— Start Entries shown —

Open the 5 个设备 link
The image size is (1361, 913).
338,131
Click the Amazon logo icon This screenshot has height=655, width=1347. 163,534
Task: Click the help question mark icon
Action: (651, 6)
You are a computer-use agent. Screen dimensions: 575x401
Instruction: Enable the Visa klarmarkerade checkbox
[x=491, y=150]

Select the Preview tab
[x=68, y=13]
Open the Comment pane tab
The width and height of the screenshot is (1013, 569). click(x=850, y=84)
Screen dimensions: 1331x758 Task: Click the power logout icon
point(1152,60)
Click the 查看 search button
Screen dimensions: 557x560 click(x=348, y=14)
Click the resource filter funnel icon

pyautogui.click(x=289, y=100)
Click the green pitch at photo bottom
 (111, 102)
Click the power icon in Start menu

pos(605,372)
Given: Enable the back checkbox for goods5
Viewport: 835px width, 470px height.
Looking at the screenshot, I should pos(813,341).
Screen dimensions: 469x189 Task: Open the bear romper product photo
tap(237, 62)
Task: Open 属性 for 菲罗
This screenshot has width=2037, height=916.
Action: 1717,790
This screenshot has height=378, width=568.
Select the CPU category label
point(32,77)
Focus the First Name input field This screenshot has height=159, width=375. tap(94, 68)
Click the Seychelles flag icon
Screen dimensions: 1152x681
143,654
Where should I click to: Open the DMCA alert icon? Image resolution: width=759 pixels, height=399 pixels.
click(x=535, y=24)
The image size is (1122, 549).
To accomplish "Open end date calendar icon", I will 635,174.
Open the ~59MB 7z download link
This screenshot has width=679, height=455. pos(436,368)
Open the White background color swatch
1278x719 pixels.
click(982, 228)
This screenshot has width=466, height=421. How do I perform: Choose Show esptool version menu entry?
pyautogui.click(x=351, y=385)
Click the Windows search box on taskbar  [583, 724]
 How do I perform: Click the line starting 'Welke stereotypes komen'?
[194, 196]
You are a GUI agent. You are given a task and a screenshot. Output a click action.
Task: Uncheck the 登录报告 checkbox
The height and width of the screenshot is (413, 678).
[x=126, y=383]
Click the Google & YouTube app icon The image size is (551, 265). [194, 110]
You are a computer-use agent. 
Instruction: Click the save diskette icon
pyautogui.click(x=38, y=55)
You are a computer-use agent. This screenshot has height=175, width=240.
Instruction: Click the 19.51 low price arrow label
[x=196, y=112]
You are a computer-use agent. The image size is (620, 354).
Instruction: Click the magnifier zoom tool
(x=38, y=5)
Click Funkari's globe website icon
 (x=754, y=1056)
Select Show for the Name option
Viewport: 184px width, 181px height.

— End Entries shown —

== Goal of the exercise ==
Turn every row above into a Markdown table with the columns Line and Text, putting each row's number under Line and its text under Text. Leave out the blank rows.

== Full answer ==
| Line | Text |
|---|---|
| 1 | Open the 5 个设备 link |
| 2 | The image size is (1361, 913). |
| 3 | 338,131 |
| 4 | Click the Amazon logo icon This screenshot has height=655, width=1347. 163,534 |
| 5 | Task: Click the help question mark icon |
| 6 | Action: (651, 6) |
| 7 | You are a computer-use agent. Screen dimensions: 575x401 |
| 8 | Instruction: Enable the Visa klarmarkerade checkbox |
| 9 | [x=491, y=150] |
| 10 | Select the Preview tab |
| 11 | [x=68, y=13] |
| 12 | Open the Comment pane tab |
| 13 | The width and height of the screenshot is (1013, 569). click(x=850, y=84) |
| 14 | Screen dimensions: 1331x758 Task: Click the power logout icon |
| 15 | point(1152,60) |
| 16 | Click the 查看 search button |
| 17 | Screen dimensions: 557x560 click(x=348, y=14) |
| 18 | Click the resource filter funnel icon |
| 19 | pyautogui.click(x=289, y=100) |
| 20 | Click the green pitch at photo bottom |
| 21 |  (111, 102) |
| 22 | Click the power icon in Start menu |
| 23 | pos(605,372) |
| 24 | Given: Enable the back checkbox for goods5 |
| 25 | Viewport: 835px width, 470px height. |
| 26 | Looking at the screenshot, I should pos(813,341). |
| 27 | Screen dimensions: 469x189 Task: Open the bear romper product photo |
| 28 | tap(237, 62) |
| 29 | Task: Open 属性 for 菲罗 |
| 30 | This screenshot has width=2037, height=916. |
| 31 | Action: 1717,790 |
| 32 | This screenshot has height=378, width=568. |
| 33 | Select the CPU category label |
| 34 | point(32,77) |
| 35 | Focus the First Name input field This screenshot has height=159, width=375. tap(94, 68) |
| 36 | Click the Seychelles flag icon |
| 37 | Screen dimensions: 1152x681 |
| 38 | 143,654 |
| 39 | Where should I click to: Open the DMCA alert icon? Image resolution: width=759 pixels, height=399 pixels. |
| 40 | click(x=535, y=24) |
| 41 | The image size is (1122, 549). |
| 42 | To accomplish "Open end date calendar icon", I will 635,174. |
| 43 | Open the ~59MB 7z download link |
| 44 | This screenshot has width=679, height=455. pos(436,368) |
| 45 | Open the White background color swatch |
| 46 | 1278x719 pixels. |
| 47 | click(982, 228) |
| 48 | This screenshot has width=466, height=421. How do I perform: Choose Show esptool version menu entry? |
| 49 | pyautogui.click(x=351, y=385) |
| 50 | Click the Windows search box on taskbar  [583, 724] |
| 51 |  How do I perform: Click the line starting 'Welke stereotypes komen'? |
| 52 | [194, 196] |
| 53 | You are a GUI agent. You are given a task and a screenshot. Output a click action. |
| 54 | Task: Uncheck the 登录报告 checkbox |
| 55 | The height and width of the screenshot is (413, 678). |
| 56 | [x=126, y=383] |
| 57 | Click the Google & YouTube app icon The image size is (551, 265). [194, 110] |
| 58 | You are a computer-use agent.  |
| 59 | Instruction: Click the save diskette icon |
| 60 | pyautogui.click(x=38, y=55) |
| 61 | You are a computer-use agent. This screenshot has height=175, width=240. |
| 62 | Instruction: Click the 19.51 low price arrow label |
| 63 | [x=196, y=112] |
| 64 | You are a computer-use agent. The image size is (620, 354). |
| 65 | Instruction: Click the magnifier zoom tool |
| 66 | (x=38, y=5) |
| 67 | Click Funkari's globe website icon |
| 68 |  (x=754, y=1056) |
| 69 | Select Show for the Name option |
| 70 | Viewport: 184px width, 181px height. |